La raccolta è di fatto una retrospettiva sui generis dell’evoluzione del cantautore, partito da un torbido lo-fi da cameretta (in cui si stagliano le ballad Neil Young-iane di “Hickory” e “Peng!”), dedito al blues acustico, al country e ai solfeggi Drake-iani del suo baritono melodioso, e approdato a un primo tentativo di arrangiare le sue canzoni con tocchi arcani ma essenzialissimi (“Sinning Hands”, “No Moon”).
Terzo e ultimo stadio della sua ancora breve carriera è quello relativo agli arrangiamenti più stratificati di “The Shepherd’s Dog”, in cui si fanno largo alcuni esperimenti (il blues aereo di “Carried Home”, il raga di “Serpent Charmer”) e licenze varie (l’elettronica di “Kingdom Of The Animals” e “Arms Of A Thief”).

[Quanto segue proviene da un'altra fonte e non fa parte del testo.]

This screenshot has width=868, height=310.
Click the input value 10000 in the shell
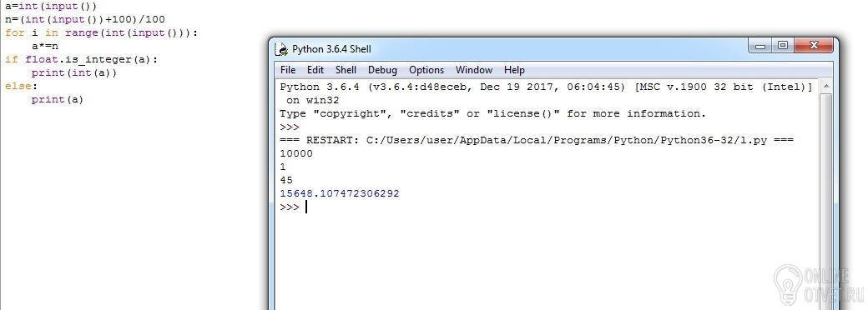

Ennesima riconferma di una pessima abitudine, sprofondata dal formato del doppio cd, della futilità serpeggiante spacciata come chicca assoluta. Tree cover, "Peng!" (Stereolab), “Waitin’ For A Superman” (Flaming Lips) e “Love Vigilantes” (New Order), e qualche musica per il cinema (per “In a Good Company”, di Paul Weitz): una utilizzata (“The Trapeze Swinger”, assieme ad altri piccoli classici tratti da "Our Endless Numbered Days") e le altre tre – a ragione – lasciate in disparte (“Belated Promise Ring”, “God Made The Automobile” e “Homeward, These Shoes”).